On Tuesday, April 28, 2009, at a ceremony commemorating Massachusetts workers killed and injured on the job in 2008, Governor Deval Patrick announced a new executive order that could help prevent state employees from meeting a similar fate. The executive order calls for the establishment of safety committees in all state agencies to document workplace hazards and safety measures needed. Safety experts and unions have been calling for the state to establish safety protections for public employees for years, but prior to the Patrick administration they had been rebuffed.
"This Executive Order demonstrates the Governor's commitment to protecting the health and safety of state employees in a truly meaningful way," announced Suzanne M. Bump, Secretary of Labor and Workforce Development, Commonwealth of Massachusetts. "We look forward to working closely with our employees' representatives to improve the safety of our state workforce."
Unlike their counterparts in the private sector, public employees in the Commonwealth are not covered by safety requirements under the federal Occupational Safety and Health Act (OSHA). When OSHA was enacted in the 1970s, it gave states the option to extend safety protections to public employees.

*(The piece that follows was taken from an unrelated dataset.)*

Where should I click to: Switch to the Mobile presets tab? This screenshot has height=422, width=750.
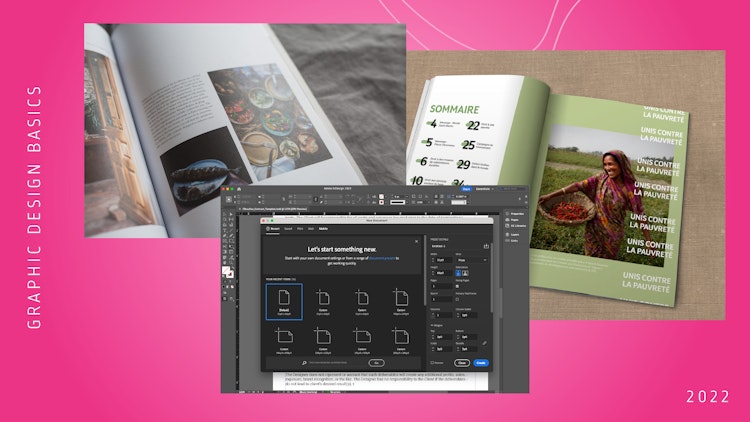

Though 27 states already apply these regulations to public employees, Massachusetts did not.
"State employees do jobs that are just as or more dangerous than those in the private sector," said Marcy Goldstein-Gelb, Executive Director of the Massachusetts Coalition for Occupational Safety and Health, "We applaud the Governor for taking this essential step toward instituting safety measures that will most certainly prevent more needless workplace injuries, illnesses and deaths."

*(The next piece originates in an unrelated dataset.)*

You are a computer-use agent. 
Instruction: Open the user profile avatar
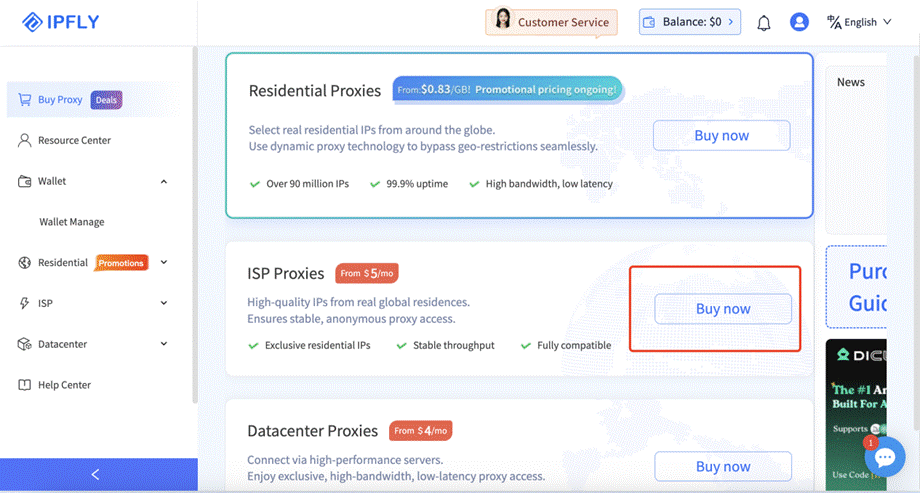[799, 22]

State employees include highway workers exposed daily to lead dust, maintenance workers who work with heavy machinery, and electrical workers exposed to electrical hazards. In fact, the call from unions and safety activists for health and safety protections for public employees escalated after the death in 2004 of Roger LeBlanc, a Logan Airport electrician whose electrocution may have been prevented had OSHA safety measures been implemented.
Each year, Commonwealth residents spend more than $50 million in workers' compensation costs for injuries and illnesses incurred by state employees alone. According to data provided by New Hampshsire's Department of Labor, after implementing OSHA protections to state employees in 1998, the state of New Hampshire reduced their workers comp claims by an average of 51% - and between the years 2001 and 2004 they saved $3.3 million.
"Today, professional state employees can feel gratified to know that the hard work they do and risks they take for all of us who live in Massachusetts is held in the high regard it deserves," said Joe Durant, president of the Massachusetts Organization of State Engineers and Scientists (MOSES). "Ensuring the protection of every worker's health and safety should be a basic and fundamental right."